Kim Longinotto


Kim Longinotto is a British documentary film maker, well known for making films that highlight the plight of female victims of oppression or discrimination. Longinotto has made more than 20 films, usually featuring inspiring women and girls at their core. Her subjects have included female genital mutilation in Kenya, women standing up to rapists in India, and the story of Salma, an Indian Muslim woman who smuggled poetry out to the world while locked up by her family for decades.

Early life

Born Kimona Sally-Anne Longinotto- Landseer to an Italian father and a Welsh mother February 8, 1950; her father was a photographer who later went bankrupt.
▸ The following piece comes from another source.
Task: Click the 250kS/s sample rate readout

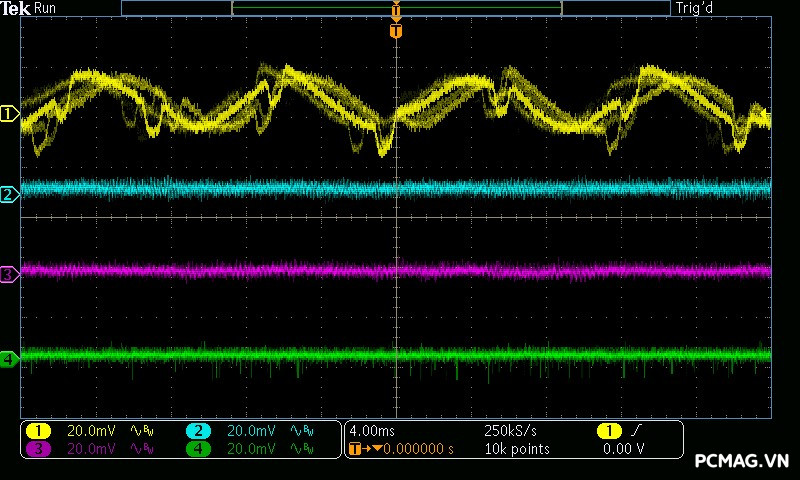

At the age of 10 she was sent to a draconian all-girls boarding school, where she found it hard to make friends due to the mistress forbidding anyone to talk to her for a term after she became lost during a school trip. She discovered that her 'Landseer ' surname was a made-up name, so she dropped the Landseer surname and just kept Longinotto. After a period of homelessness, she went to Essex University, where she studied English literature and writing. She later followed friend and future filmmaker Nick Broomfield to the National Film and Television School. While studying, she made Pride of Place, a documentary about her boarding school that was shown at the London Film Festival.

Career

Longinotto is an observational filmmaker. Observational cinema, also known as direct cinema, free cinema or cinema verite, usually excludes certain documentary techniques such as advanced planning, scripting, staging, narration, lighting, re-enactment and interviewing. Longinotto's unobtrusiveness, which is an important part of observational documentary, gives the women on camera a certain voice and presence that might not have emerged with another documentary genre.
She runs a production company, Vixen Films, which she founded in 1988 with Claire Hunt under the name Twentieth Century Vixen Productions.